PASSAGE TO READ —

━━━

Improve error message in spark tools when trying to access a local file from other nodes #1417

akiezun · 2016-01-06T20:26:06Z

I'm almost certain this used to work.

./bin/gatk/gatk-launch FlagStatSpark -I file:///local/dev/akiezun/bin/gatk/src/test/resources/org/broadinstitute/hellbender/tools/valid.bam -- --sparkRunner SPARK --sparkMaster yarn-client

the error is

java.lang.IllegalArgumentException: Wrong FS: file:/local/dev/akiezun/bin/gatk/src/test/resources/org/broadinstitute/hellbender/tools/valid.bam, expected: hdfs://dataflow01.broadinstitute.org:8020
    at org.apache.hadoop.fs.FileSystem.checkPath(FileSystem.java:654)
    at org.apache.hadoop.fs.FileSystem.makeQualified(FileSystem.java:474)
    at org.broadinstitute.hellbender.engine.spark.datasources.ReadsSparkSource.getHeader(ReadsSparkSource.java:181)
    at org.broadinstitute.hellbender.engine.spark.GATKSparkTool.initializeReads(GATKSparkTool.java:284)

It's fine when running a LOCAL runner, or when the file is on HDFS.

When resolving the ticket, make sure to devise a way (or at least enter a ticket) to prevent this from happening again - ie some way to discover this kind of problem.

The text was updated successfully, but these errors were encountered:

lbergelson · 2016-01-06T20:45:24Z

@akiezun Are you running this on your laptop or on one of the dataflow nodes? I suspect it will work on your laptop but not on the dataflow nodes.

━━━

REQUIRED TASK A — From the issue thread, reproduce word for word the passage from "the error is" up to and including "is on HDFS.".
REQUIRED TASK B —
Answer these questions using the issue thread:
(i) What value is given for --sparkMaster in the command that fails?
(ii) According to the first post, in which two situations does the command work fine?
(iii) Where does lbergelson suspect the command will work, and where will it not?

RECORDED INFORMATION —
━━━

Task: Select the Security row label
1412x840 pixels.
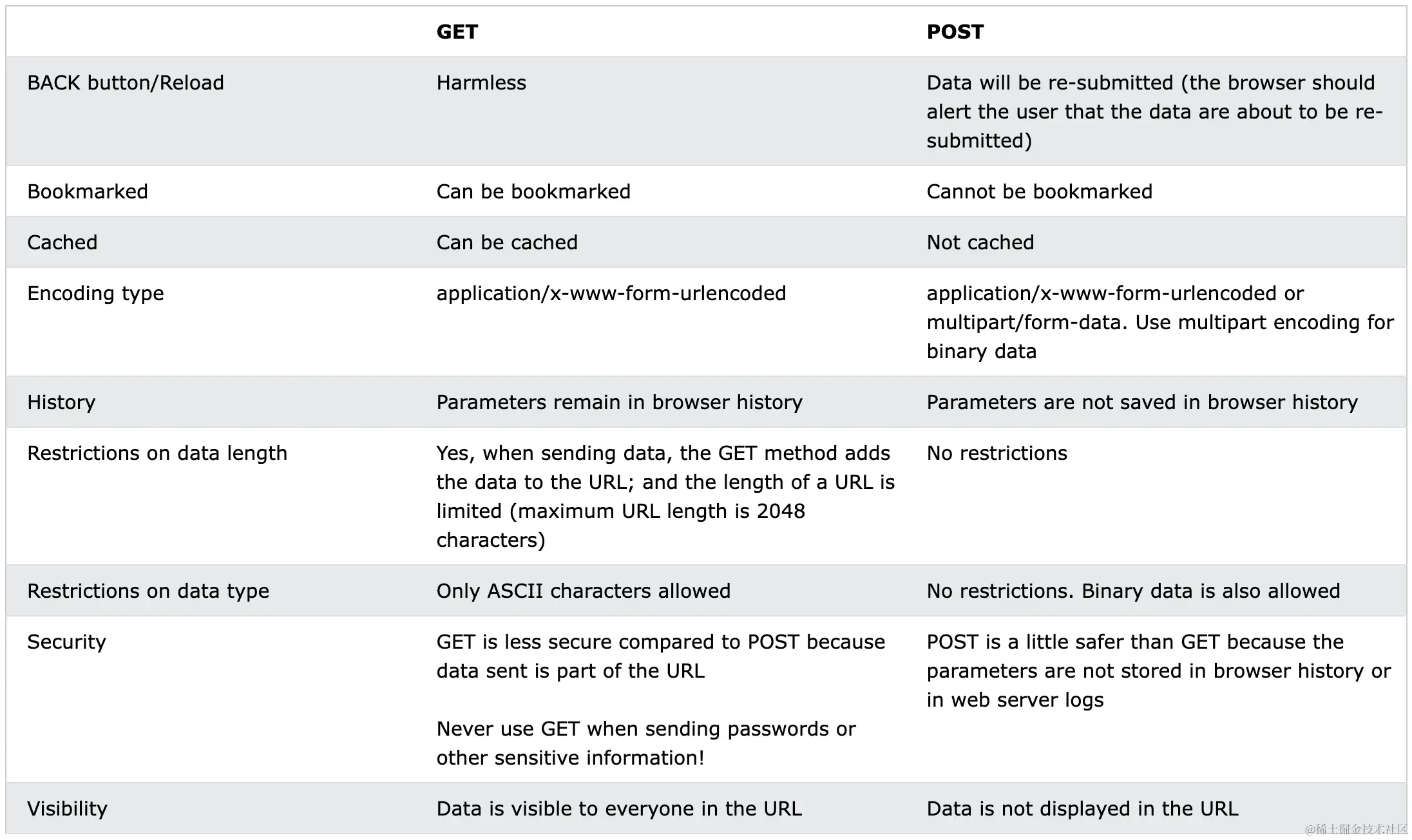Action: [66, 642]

━━━

FULL SOLUTION A —
the error is

java.lang.IllegalArgumentException: Wrong FS: file:/local/dev/akiezun/bin/gatk/src/test/resources/org/broadinstitute/hellbender/tools/valid.bam, expected: hdfs://dataflow01.broadinstitute.org:8020
    at org.apache.hadoop.fs.FileSystem.checkPath(FileSystem.java:654)
    at org.apache.hadoop.fs.FileSystem.makeQualified(FileSystem.java:474)
    at org.broadinstitute.hellbender.engine.spark.datasources.ReadsSparkSource.getHeader(ReadsSparkSource.java:181)
    at org.broadinstitute.hellbender.engine.spark.GATKSparkTool.initializeReads(GATKSparkTool.java:284)

It's fine when running a LOCAL runner, or when the file is on HDFS.

FULL SOLUTION B —
(i) yarn-client
(ii) When running a LOCAL runner, or when the file is on HDFS.
(iii) It will work on the laptop but not on the dataflow nodes.